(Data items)
::::::::::

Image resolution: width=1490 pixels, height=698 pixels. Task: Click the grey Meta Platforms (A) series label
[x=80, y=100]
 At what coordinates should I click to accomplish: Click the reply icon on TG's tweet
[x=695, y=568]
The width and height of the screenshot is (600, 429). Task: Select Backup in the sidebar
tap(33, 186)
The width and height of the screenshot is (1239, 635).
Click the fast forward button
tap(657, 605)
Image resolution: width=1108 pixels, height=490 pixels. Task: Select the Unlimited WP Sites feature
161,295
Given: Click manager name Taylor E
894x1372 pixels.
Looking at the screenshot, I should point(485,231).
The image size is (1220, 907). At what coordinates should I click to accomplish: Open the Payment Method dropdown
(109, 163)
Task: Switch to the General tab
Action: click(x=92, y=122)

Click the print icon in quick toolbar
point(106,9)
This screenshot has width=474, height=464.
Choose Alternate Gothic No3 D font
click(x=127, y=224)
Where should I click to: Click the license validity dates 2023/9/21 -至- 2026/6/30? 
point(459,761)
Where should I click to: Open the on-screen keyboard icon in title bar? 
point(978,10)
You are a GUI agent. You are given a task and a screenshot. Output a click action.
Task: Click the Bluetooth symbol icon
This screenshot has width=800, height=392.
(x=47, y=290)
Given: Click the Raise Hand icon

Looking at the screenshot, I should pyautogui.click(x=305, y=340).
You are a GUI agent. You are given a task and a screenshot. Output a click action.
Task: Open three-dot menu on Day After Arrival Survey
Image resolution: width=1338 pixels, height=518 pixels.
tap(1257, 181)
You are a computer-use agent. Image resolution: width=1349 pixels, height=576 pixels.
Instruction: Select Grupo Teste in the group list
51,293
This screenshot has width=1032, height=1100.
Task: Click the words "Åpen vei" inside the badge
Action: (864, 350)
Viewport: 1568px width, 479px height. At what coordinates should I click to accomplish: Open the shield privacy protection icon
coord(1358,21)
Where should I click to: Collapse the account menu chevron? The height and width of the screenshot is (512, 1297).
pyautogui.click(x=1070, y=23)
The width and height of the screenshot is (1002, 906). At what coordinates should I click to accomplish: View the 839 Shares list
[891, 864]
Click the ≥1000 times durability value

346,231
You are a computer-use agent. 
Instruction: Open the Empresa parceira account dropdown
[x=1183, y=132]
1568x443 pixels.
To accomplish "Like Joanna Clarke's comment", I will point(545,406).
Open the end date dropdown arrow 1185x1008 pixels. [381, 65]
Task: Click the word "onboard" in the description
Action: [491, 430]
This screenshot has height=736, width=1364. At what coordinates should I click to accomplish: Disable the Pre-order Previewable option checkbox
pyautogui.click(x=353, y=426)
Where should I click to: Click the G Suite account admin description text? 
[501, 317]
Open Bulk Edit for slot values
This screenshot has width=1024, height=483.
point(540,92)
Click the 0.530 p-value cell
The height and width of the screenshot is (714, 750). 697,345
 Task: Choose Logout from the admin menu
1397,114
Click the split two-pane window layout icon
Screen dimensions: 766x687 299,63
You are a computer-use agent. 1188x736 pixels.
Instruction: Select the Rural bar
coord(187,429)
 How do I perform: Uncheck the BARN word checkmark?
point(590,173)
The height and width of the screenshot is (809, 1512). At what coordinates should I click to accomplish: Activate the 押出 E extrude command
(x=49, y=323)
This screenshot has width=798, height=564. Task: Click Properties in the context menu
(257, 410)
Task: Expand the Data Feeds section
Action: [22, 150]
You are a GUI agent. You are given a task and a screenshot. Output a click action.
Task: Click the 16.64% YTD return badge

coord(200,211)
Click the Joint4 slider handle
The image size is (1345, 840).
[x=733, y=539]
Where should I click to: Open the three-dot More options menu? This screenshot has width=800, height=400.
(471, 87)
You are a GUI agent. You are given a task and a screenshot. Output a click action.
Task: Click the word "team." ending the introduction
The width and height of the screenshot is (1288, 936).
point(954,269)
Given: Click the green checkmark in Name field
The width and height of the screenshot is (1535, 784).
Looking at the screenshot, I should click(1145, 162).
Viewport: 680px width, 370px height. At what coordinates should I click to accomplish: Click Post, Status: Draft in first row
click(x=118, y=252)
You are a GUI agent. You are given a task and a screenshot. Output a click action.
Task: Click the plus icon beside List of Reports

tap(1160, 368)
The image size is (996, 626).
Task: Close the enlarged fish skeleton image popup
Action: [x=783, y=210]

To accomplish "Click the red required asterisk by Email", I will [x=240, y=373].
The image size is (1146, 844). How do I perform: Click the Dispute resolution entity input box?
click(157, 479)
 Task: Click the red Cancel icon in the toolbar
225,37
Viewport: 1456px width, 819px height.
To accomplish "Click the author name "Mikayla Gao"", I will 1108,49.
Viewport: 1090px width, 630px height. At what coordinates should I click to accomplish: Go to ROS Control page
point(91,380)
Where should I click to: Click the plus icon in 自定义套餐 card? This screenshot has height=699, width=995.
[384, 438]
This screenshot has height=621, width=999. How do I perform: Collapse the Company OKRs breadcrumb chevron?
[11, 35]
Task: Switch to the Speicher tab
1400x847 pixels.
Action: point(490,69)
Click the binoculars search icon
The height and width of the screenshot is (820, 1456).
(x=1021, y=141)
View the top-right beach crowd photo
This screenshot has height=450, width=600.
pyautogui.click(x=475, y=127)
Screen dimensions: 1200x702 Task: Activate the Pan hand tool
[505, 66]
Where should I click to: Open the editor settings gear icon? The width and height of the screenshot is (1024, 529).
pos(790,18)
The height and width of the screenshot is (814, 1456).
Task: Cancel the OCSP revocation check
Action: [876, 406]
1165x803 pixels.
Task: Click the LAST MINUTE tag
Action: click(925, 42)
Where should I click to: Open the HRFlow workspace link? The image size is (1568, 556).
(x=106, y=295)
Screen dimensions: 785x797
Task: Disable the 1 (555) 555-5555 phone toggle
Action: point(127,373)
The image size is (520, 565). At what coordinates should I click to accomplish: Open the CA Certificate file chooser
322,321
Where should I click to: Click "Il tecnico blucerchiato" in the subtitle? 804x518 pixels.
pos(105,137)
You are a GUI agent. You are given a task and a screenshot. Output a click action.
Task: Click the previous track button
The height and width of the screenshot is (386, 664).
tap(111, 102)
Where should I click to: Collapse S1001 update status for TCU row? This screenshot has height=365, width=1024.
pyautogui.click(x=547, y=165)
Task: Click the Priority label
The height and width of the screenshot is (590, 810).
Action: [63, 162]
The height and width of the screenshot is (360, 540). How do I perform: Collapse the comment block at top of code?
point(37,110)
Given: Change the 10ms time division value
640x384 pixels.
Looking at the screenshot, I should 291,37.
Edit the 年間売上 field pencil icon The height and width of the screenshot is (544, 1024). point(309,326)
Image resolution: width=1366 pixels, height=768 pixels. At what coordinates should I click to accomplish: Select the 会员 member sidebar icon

::::::::::

**Prompt**
Each entry in the data must be copied exactly.

**Output**
Image resolution: width=1490 pixels, height=698 pixels. Task: Click the grey Meta Platforms (A) series label
[x=80, y=100]
 At what coordinates should I click to accomplish: Click the reply icon on TG's tweet
[x=695, y=568]
The width and height of the screenshot is (600, 429). Task: Select Backup in the sidebar
tap(33, 186)
The width and height of the screenshot is (1239, 635).
Click the fast forward button
tap(657, 605)
Image resolution: width=1108 pixels, height=490 pixels. Task: Select the Unlimited WP Sites feature
161,295
Given: Click manager name Taylor E
894x1372 pixels.
Looking at the screenshot, I should point(485,231).
The image size is (1220, 907). At what coordinates should I click to accomplish: Open the Payment Method dropdown
(109, 163)
Task: Switch to the General tab
Action: click(x=92, y=122)

Click the print icon in quick toolbar
point(106,9)
This screenshot has width=474, height=464.
Choose Alternate Gothic No3 D font
click(x=127, y=224)
Where should I click to: Click the license validity dates 2023/9/21 -至- 2026/6/30? 
point(459,761)
Where should I click to: Open the on-screen keyboard icon in title bar? 
point(978,10)
You are a GUI agent. You are given a task and a screenshot. Output a click action.
Task: Click the Bluetooth symbol icon
This screenshot has width=800, height=392.
(x=47, y=290)
Given: Click the Raise Hand icon

Looking at the screenshot, I should pyautogui.click(x=305, y=340).
You are a GUI agent. You are given a task and a screenshot. Output a click action.
Task: Open three-dot menu on Day After Arrival Survey
Image resolution: width=1338 pixels, height=518 pixels.
tap(1257, 181)
You are a computer-use agent. Image resolution: width=1349 pixels, height=576 pixels.
Instruction: Select Grupo Teste in the group list
51,293
This screenshot has width=1032, height=1100.
Task: Click the words "Åpen vei" inside the badge
Action: (864, 350)
Viewport: 1568px width, 479px height. At what coordinates should I click to accomplish: Open the shield privacy protection icon
coord(1358,21)
Where should I click to: Collapse the account menu chevron? The height and width of the screenshot is (512, 1297).
pyautogui.click(x=1070, y=23)
The width and height of the screenshot is (1002, 906). At what coordinates should I click to accomplish: View the 839 Shares list
[891, 864]
Click the ≥1000 times durability value

346,231
You are a computer-use agent. 
Instruction: Open the Empresa parceira account dropdown
[x=1183, y=132]
1568x443 pixels.
To accomplish "Like Joanna Clarke's comment", I will point(545,406).
Open the end date dropdown arrow 1185x1008 pixels. [381, 65]
Task: Click the word "onboard" in the description
Action: [491, 430]
This screenshot has height=736, width=1364. At what coordinates should I click to accomplish: Disable the Pre-order Previewable option checkbox
pyautogui.click(x=353, y=426)
Where should I click to: Click the G Suite account admin description text? 
[501, 317]
Open Bulk Edit for slot values
This screenshot has width=1024, height=483.
point(540,92)
Click the 0.530 p-value cell
The height and width of the screenshot is (714, 750). 697,345
 Task: Choose Logout from the admin menu
1397,114
Click the split two-pane window layout icon
Screen dimensions: 766x687 299,63
You are a computer-use agent. 1188x736 pixels.
Instruction: Select the Rural bar
coord(187,429)
 How do I perform: Uncheck the BARN word checkmark?
point(590,173)
The height and width of the screenshot is (809, 1512). At what coordinates should I click to accomplish: Activate the 押出 E extrude command
(x=49, y=323)
This screenshot has width=798, height=564. Task: Click Properties in the context menu
(257, 410)
Task: Expand the Data Feeds section
Action: [22, 150]
You are a GUI agent. You are given a task and a screenshot. Output a click action.
Task: Click the 16.64% YTD return badge

coord(200,211)
Click the Joint4 slider handle
The image size is (1345, 840).
[x=733, y=539]
Where should I click to: Open the three-dot More options menu? This screenshot has width=800, height=400.
(471, 87)
You are a GUI agent. You are given a task and a screenshot. Output a click action.
Task: Click the word "team." ending the introduction
The width and height of the screenshot is (1288, 936).
point(954,269)
Given: Click the green checkmark in Name field
The width and height of the screenshot is (1535, 784).
Looking at the screenshot, I should click(1145, 162).
Viewport: 680px width, 370px height. At what coordinates should I click to accomplish: Click Post, Status: Draft in first row
click(x=118, y=252)
You are a GUI agent. You are given a task and a screenshot. Output a click action.
Task: Click the plus icon beside List of Reports

tap(1160, 368)
The image size is (996, 626).
Task: Close the enlarged fish skeleton image popup
Action: [x=783, y=210]

To accomplish "Click the red required asterisk by Email", I will [x=240, y=373].
The image size is (1146, 844). How do I perform: Click the Dispute resolution entity input box?
click(157, 479)
 Task: Click the red Cancel icon in the toolbar
225,37
Viewport: 1456px width, 819px height.
To accomplish "Click the author name "Mikayla Gao"", I will 1108,49.
Viewport: 1090px width, 630px height. At what coordinates should I click to accomplish: Go to ROS Control page
point(91,380)
Where should I click to: Click the plus icon in 自定义套餐 card? This screenshot has height=699, width=995.
[384, 438]
This screenshot has height=621, width=999. How do I perform: Collapse the Company OKRs breadcrumb chevron?
[11, 35]
Task: Switch to the Speicher tab
1400x847 pixels.
Action: point(490,69)
Click the binoculars search icon
The height and width of the screenshot is (820, 1456).
(x=1021, y=141)
View the top-right beach crowd photo
This screenshot has height=450, width=600.
pyautogui.click(x=475, y=127)
Screen dimensions: 1200x702 Task: Activate the Pan hand tool
[505, 66]
Where should I click to: Open the editor settings gear icon? The width and height of the screenshot is (1024, 529).
pos(790,18)
The height and width of the screenshot is (814, 1456).
Task: Cancel the OCSP revocation check
Action: [876, 406]
1165x803 pixels.
Task: Click the LAST MINUTE tag
Action: click(925, 42)
Where should I click to: Open the HRFlow workspace link? The image size is (1568, 556).
(x=106, y=295)
Screen dimensions: 785x797
Task: Disable the 1 (555) 555-5555 phone toggle
Action: point(127,373)
The image size is (520, 565). At what coordinates should I click to accomplish: Open the CA Certificate file chooser
322,321
Where should I click to: Click "Il tecnico blucerchiato" in the subtitle? 804x518 pixels.
pos(105,137)
You are a GUI agent. You are given a task and a screenshot. Output a click action.
Task: Click the previous track button
The height and width of the screenshot is (386, 664).
tap(111, 102)
Where should I click to: Collapse S1001 update status for TCU row? This screenshot has height=365, width=1024.
pyautogui.click(x=547, y=165)
Task: Click the Priority label
The height and width of the screenshot is (590, 810).
Action: [63, 162]
The height and width of the screenshot is (360, 540). How do I perform: Collapse the comment block at top of code?
point(37,110)
Given: Change the 10ms time division value
640x384 pixels.
Looking at the screenshot, I should 291,37.
Edit the 年間売上 field pencil icon The height and width of the screenshot is (544, 1024). point(309,326)
Image resolution: width=1366 pixels, height=768 pixels. At what coordinates should I click to accomplish: Select the 会员 member sidebar icon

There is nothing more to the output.